> **Aim of the task**: For this exercise, reproduce the records exactly as they stand and do not carry any images over.

> **Collected data**:
+ + +

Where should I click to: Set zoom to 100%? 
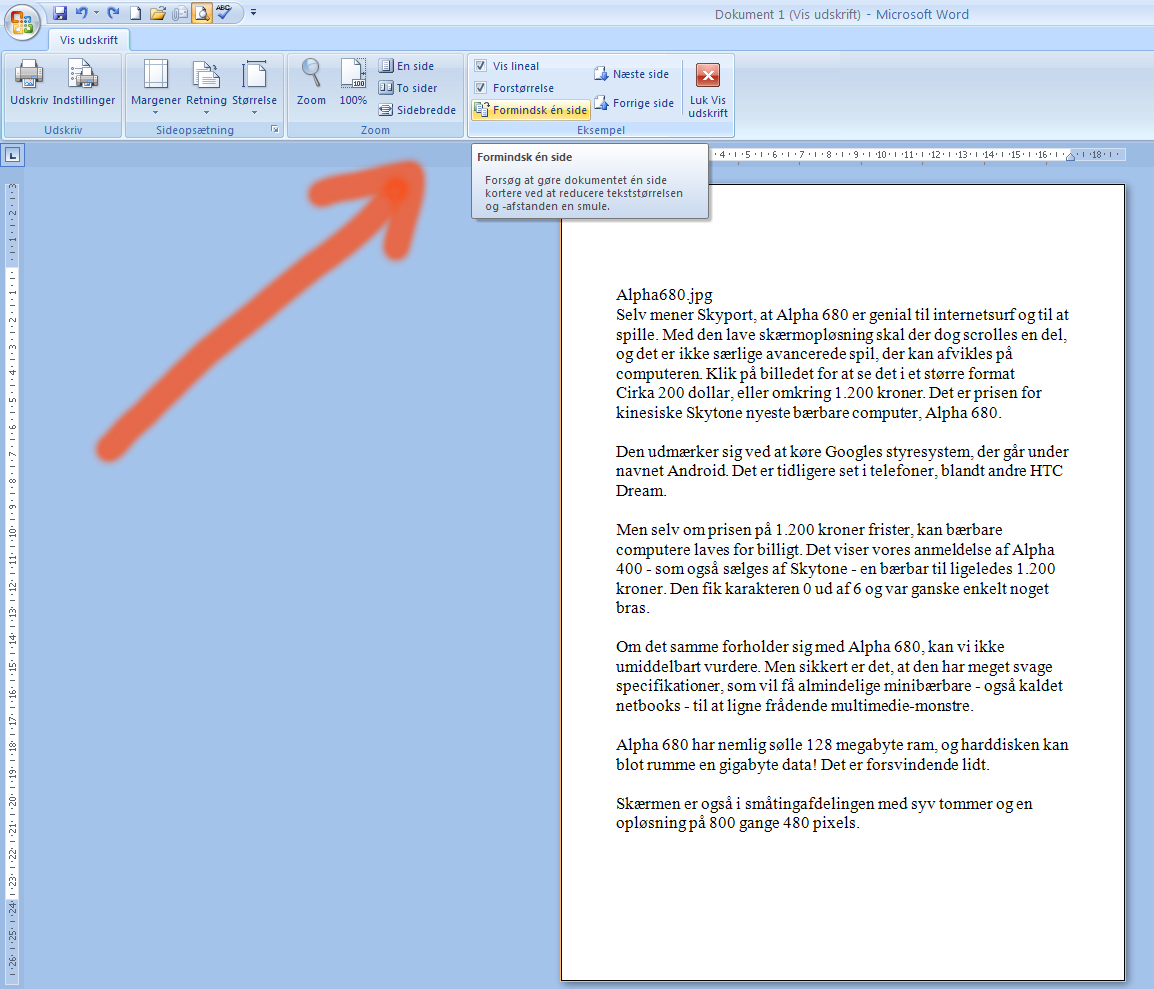353,76
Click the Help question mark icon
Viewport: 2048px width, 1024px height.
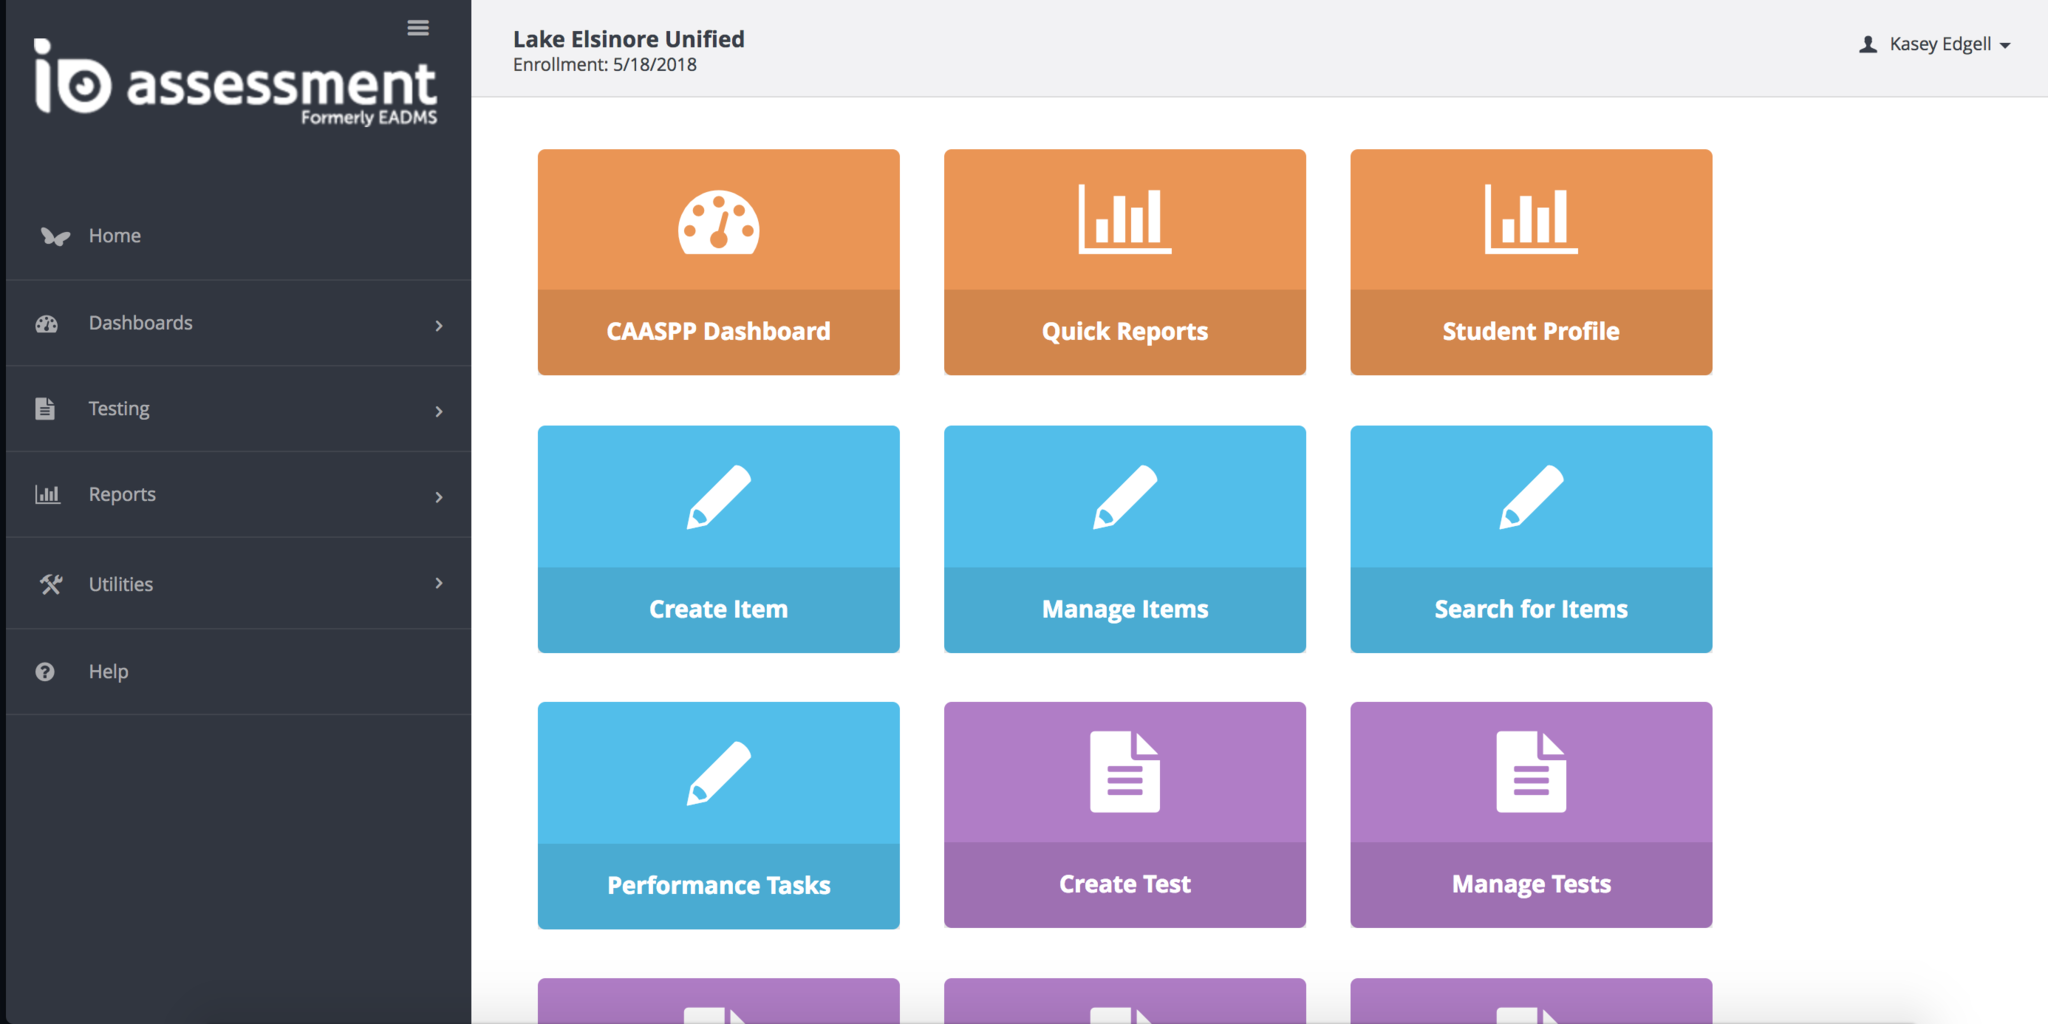[45, 672]
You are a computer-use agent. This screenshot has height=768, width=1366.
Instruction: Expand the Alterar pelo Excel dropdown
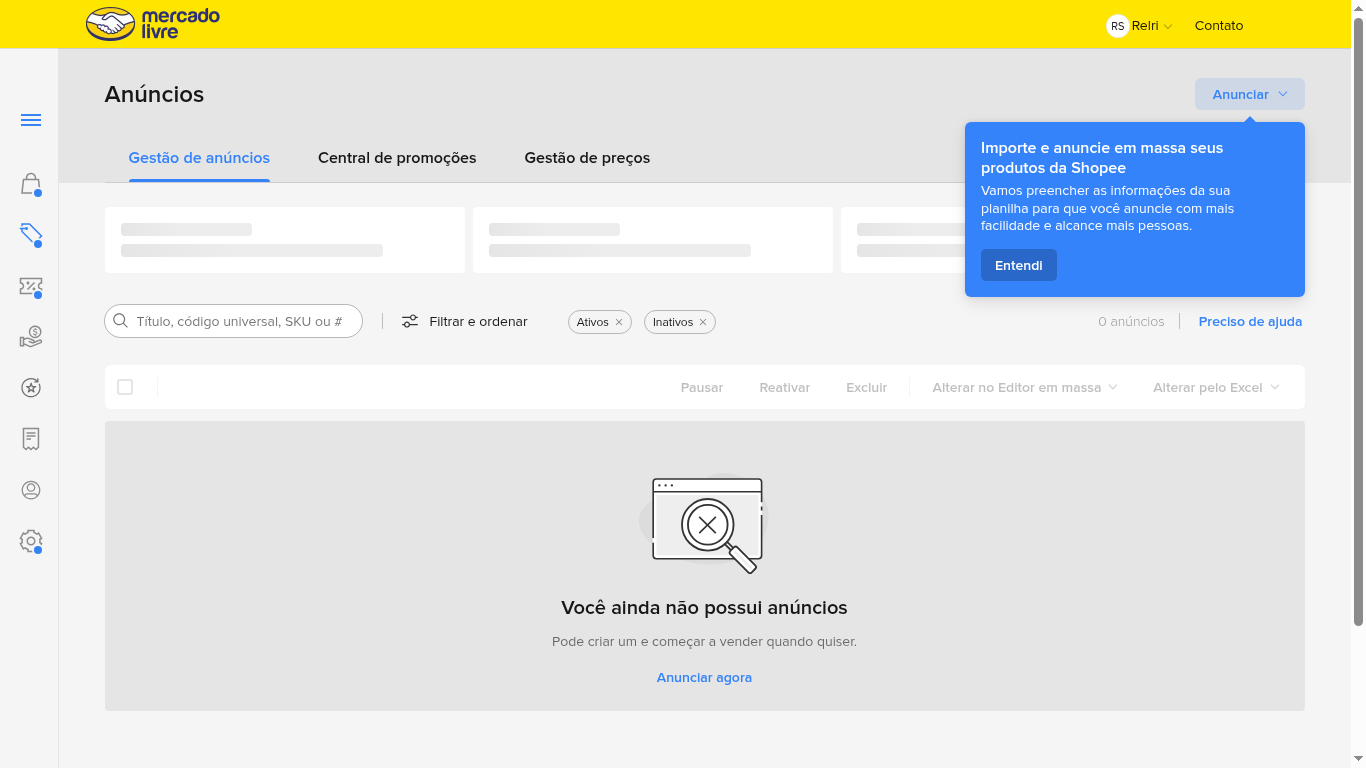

+ + +

> **Answer to this task**:
Where should I click to: Set zoom to 100%? 
353,76
Click the Help question mark icon
Viewport: 2048px width, 1024px height.
[45, 672]
You are a computer-use agent. This screenshot has height=768, width=1366.
Instruction: Expand the Alterar pelo Excel dropdown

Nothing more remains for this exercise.